An artist faced with that reality might conclude it’s impossible to fight the flood, and the only option is to start building boats. If Lyonne is being honest about her motives — which I figure she is, given the general guilelessness with which she’s approached all of this — then her main driver is fear, not greed or empty contrarianism.
Her concerns aren’t unwarranted, but if AI does reshape the film industry, the Natasha Lyonnes of the world will probably be fine — technology isn’t going to replace actors and directors anytime soon. It’s a different story for below-the-line professionals working on things like concept art, visual effects, and storyboards. These jobs are already being transformed, and in some cases, eliminated completely:
Reid Southen, a concept artist and illustrator who has worked on blockbusters like The Hunger Games and The Matrix Resurrections, ran an informal poll asking professional artists whether they had been asked to use AI as a reference or to touch up their finished work. Nearly half of the 800 respondents said they had, including Southen. “Work has dried up,” he told me. Southen, who has worked in film for 17 years, said his own income had been slashed by nearly half over the past two years — more than it had during the early days of the pandemic, when the entire industry shut down.
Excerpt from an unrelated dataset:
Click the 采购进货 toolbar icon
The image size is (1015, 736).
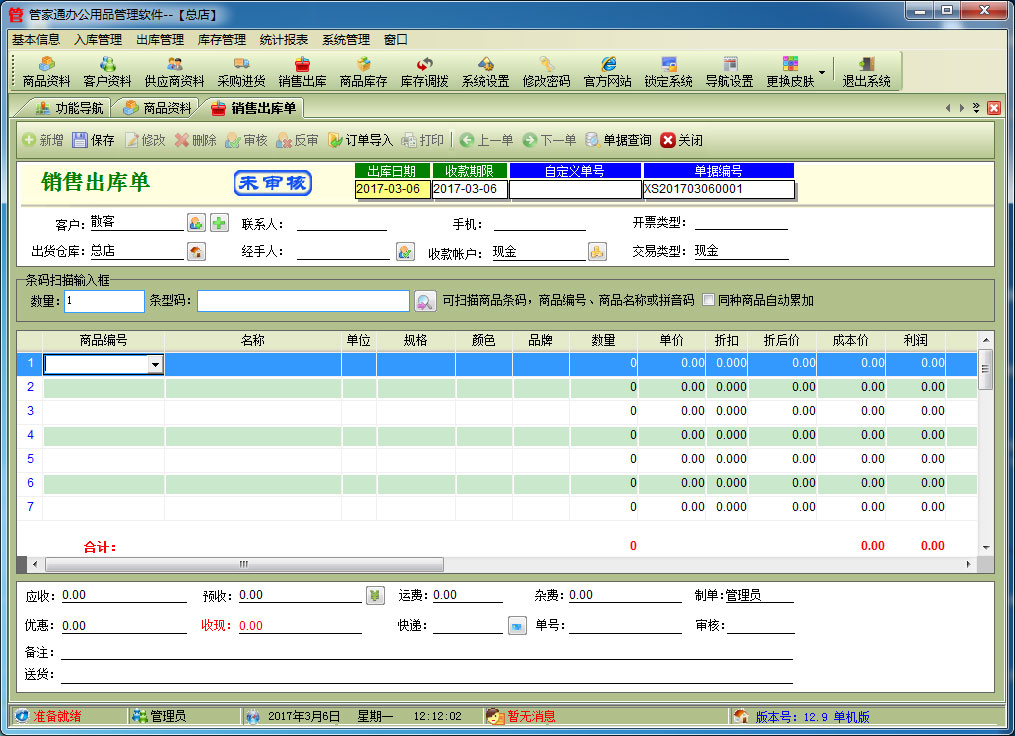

It’s becoming increasingly common for producers to cut out the artist entirely. “I know for a fact,” one producer said, “that some producers are developing shows and they need some art to pitch an idea.” Normally, they would pay an artist to do the art; now they’re just prompting. “If you’re a storyboard artist,” one studio executive said, “you’re out of business. That’s over. Because the director can say to AI, ‘Here’s the script. Storyboard this for me. Now change the angle and give me another storyboard.’ Within an hour, you’ve got 12 different versions of it.”
Absent some drastic move involving ironclad union protections or an improbable industry-wide Butlerian Jihad, a laid-off storyboard artist isn’t getting their job back — no matter how ethical the AI is.